Samora Machel almoçou com cerca de duas centenas de
empresários no Estoril-Sol. “‘O vosso empenho, a vossa determinação são
bem-vindos a Moçambique’ – disse a certa altura Samora Machel que exaltou a
inteligência, a capacidade e a criatividade o homem português. (…). Manuel
Teles, que presidia à comissão que organizou aquele almoço ofereceu, no final, uma prenda ao presidente Samora
Machel – um centro de mesa em prata – e uma medalha comemorativa. Os empresários ficaram impressionados com a vivacidade e
a inteligência de Samora Machel que mostrou estar não só dentro de
todas as questões como conhecia muitas delas até ao pormenor. Um gesto de simpatia veio da presidência da Câmara
Municipal de Cascais, Helena Roseta, que trouxe um ramo de flores
para oferecer ao presidente moçambicano.”

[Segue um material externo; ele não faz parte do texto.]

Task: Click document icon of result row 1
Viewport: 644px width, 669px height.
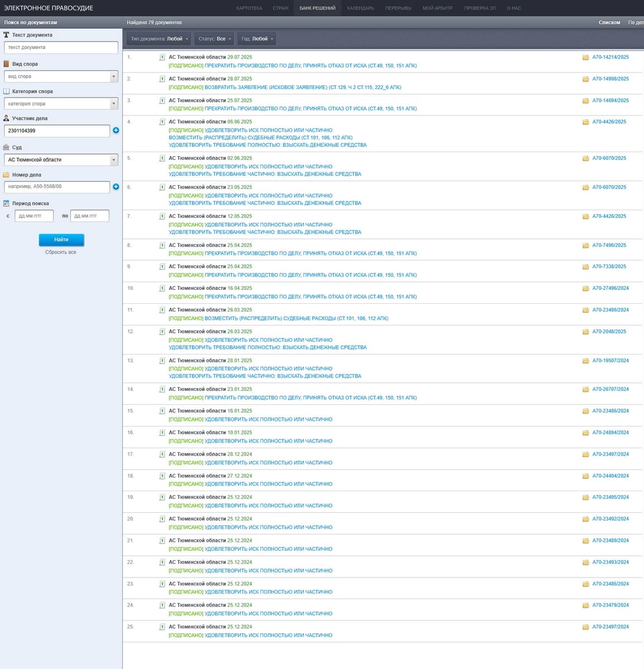Action: [x=162, y=57]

Terça-feira, 11 na notória casa de Nafarros. “Participam no
almoço e nas negociações que se lhe seguirão, além de Samora e Soares, o
ministro Almeida Santos e o seu homologo moçambicano, com responsabilidade na
área do Plano, Jacinto Veloso. Presente estará igualmente Aquino de Bragança
que teve aliás um papel de relevo na preparação deste encontro
qualificado de ‘não protocolar’. (…). Espera-se que aí venham a ser lançadas
algumas pontes concretas que permitam dar corpo a algumas das ideias que vêm
sendo desenvolvidas no domínio da intensificação da cooperação entre os dois
países.”
Quarta-feira, 12 dia da partida, “precisamente dois minutos
antes do meio-dia, o presidente moçambicano fez uma curta alocução os
jornalistas no aeroporto. Vibrante e emotivo nas suas palavras, Samora diria:
“Estamos na hora da partida. Quando chegámos trazíamos connosco a emoção de
pisar pela primeira vez o chão lusitano libertado. Vínhamos carregados de
expetativa, mas cheios de otimismo. Sobretudo, quando chegámos trazíamos o
abraço fraterno e largo do povo moçambicano para o povo português. (…). Os povos
manifestam-se na sua simplicidade, com a franqueza dos seus sentimentos, com a
dignidade própria e o esclarecimento. Os povos identificam-se nestes valores, a
partir dos quais as relações entre os povos se transformam em atos de
sociedade. Foi este abraço, foi esta mensagem, que trouxemos ao povo
português.”
Desligadas as luzes, a escuridão de um povo falido
acendeu-se. A RTP no Telejornal de 11 de outubro noticiava uma linha de crédito
de 10 milhões de contos para Moçambique. “Fontes dignas de crédito garantiram
que Ernâni Lopes, que não
viu o Telejornal nessa noite, soubera da notícia sobre a concessão da linha de
crédito por intermédio de uma das suas filhas quando passou por casa, a
caminho do palácio de Queluz. [Onde nesse mesmo dia Samora Machel dava uma
receção oficial em honra de Eanes para a qual foi convidado o ministro das
Finanças, Ernâni Lopes e, naturalmente os outros membros do governo português].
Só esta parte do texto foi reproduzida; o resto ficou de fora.